DIRECTION 1 =
In the forum thread about trimming spaces from Excel headers below, why does the database's CREATE statement show column names like "NAME " and " AGE"? Answer in one to three sentences.
DIRECTION 2 =
Find each line in the entries below that contains the word "should", and copy those lines out.

PASSAGE SHOWN =
╭──

[SOLVED] Remove Leading/Trialing spaces from header row in Excel using Python

Remove Leading/Trialing spaces from header row in Excel using Python

I'm using pandas to read an XLSB file into a data frame before using 'to_sql't to push it to my SQLite Database. Engine is using pyxlsb and not an issue.

My issue is that my XLSB column headers (row 1) have a mixture of spaces before and after the column name. This means that the database also captures the errors in the create statement.

CREATE TABLE "EXAMPLE" (
  "NAME " TEXT,
  " AGE" TEXT,
  "POST CODE " TEXT
)

So, do I need to fix the issue before I pd.read_excel? Can I 'to_sql' without using data frame headers? Can I 'to_sql' where the data frame headers don't match the table in the DB by doing a Drop & Insert?

Any guidance would be much appreciated; sadly, fixing the XLSB at source is not an option.

Solution

You can remove unnecessary whitespaces from your column headers after you read the data in from excel using strip() :

df = pd.DataFrame({
    'Name  ': [],
    ' Age  ': [],
    'Post Code  ':[]
    })

df = df.rename(columns=lambda x: x.strip())


print(df.columns)

['Name', 'Age', 'Post Code']

Then you can use to_sql() after the data is cleaned up

╰──

DATA FOR PROCESSING =

╭──

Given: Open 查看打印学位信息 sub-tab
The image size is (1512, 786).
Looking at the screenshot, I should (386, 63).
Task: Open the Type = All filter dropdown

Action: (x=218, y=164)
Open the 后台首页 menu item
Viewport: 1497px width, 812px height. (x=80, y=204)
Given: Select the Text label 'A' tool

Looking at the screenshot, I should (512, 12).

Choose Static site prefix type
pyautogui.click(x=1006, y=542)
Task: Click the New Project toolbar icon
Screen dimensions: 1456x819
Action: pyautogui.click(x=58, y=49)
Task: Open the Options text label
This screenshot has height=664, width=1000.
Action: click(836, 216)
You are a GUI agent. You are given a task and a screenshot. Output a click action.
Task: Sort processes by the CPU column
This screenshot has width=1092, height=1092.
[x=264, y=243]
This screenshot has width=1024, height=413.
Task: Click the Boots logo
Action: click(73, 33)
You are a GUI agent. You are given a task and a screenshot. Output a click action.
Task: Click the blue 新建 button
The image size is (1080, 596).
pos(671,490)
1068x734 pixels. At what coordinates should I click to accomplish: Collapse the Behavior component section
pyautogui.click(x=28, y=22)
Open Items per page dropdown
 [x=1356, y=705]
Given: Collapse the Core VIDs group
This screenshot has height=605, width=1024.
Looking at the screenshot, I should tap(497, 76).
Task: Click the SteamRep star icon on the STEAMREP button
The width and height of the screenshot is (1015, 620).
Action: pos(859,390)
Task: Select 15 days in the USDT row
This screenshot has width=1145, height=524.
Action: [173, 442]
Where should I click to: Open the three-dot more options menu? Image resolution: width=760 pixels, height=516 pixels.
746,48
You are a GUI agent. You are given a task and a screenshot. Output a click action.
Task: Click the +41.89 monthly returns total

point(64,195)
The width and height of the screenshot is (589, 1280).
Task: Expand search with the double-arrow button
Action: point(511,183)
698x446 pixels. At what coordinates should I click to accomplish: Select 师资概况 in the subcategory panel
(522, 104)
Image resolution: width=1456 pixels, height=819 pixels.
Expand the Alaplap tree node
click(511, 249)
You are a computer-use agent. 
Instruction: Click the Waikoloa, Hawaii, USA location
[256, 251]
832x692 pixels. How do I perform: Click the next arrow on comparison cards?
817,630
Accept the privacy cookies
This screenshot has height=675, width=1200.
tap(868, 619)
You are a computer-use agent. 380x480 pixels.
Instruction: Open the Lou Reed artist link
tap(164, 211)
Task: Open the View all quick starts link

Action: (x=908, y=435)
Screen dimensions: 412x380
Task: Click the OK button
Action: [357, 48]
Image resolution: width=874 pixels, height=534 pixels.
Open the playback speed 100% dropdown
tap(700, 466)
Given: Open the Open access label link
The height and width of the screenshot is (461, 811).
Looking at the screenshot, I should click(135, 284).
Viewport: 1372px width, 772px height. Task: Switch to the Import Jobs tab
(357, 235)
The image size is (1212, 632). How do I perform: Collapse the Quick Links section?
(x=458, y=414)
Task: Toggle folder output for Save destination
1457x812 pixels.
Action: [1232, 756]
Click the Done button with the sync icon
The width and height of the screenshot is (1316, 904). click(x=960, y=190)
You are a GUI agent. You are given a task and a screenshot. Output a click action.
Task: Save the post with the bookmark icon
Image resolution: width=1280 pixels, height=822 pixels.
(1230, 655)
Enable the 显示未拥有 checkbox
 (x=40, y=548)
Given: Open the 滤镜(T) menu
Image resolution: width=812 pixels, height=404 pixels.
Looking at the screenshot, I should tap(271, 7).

╰──

COMPLETE ANSWER 1 =
The column headers in row 1 of the XLSB file have extra spaces before and after the column names. When the data is pushed to the SQLite database, those spaces carry into the CREATE statement.

COMPLETE ANSWER 2 =
Looking at the screenshot, I should (386, 63).
Looking at the screenshot, I should (512, 12).
1068x734 pixels. At what coordinates should I click to accomplish: Collapse the Behavior component section
Looking at the screenshot, I should tap(497, 76).
Where should I click to: Open the three-dot more options menu? Image resolution: width=760 pixels, height=516 pixels.
698x446 pixels. At what coordinates should I click to accomplish: Select 师资概况 in the subcategory panel
Looking at the screenshot, I should click(135, 284).
Looking at the screenshot, I should tap(271, 7).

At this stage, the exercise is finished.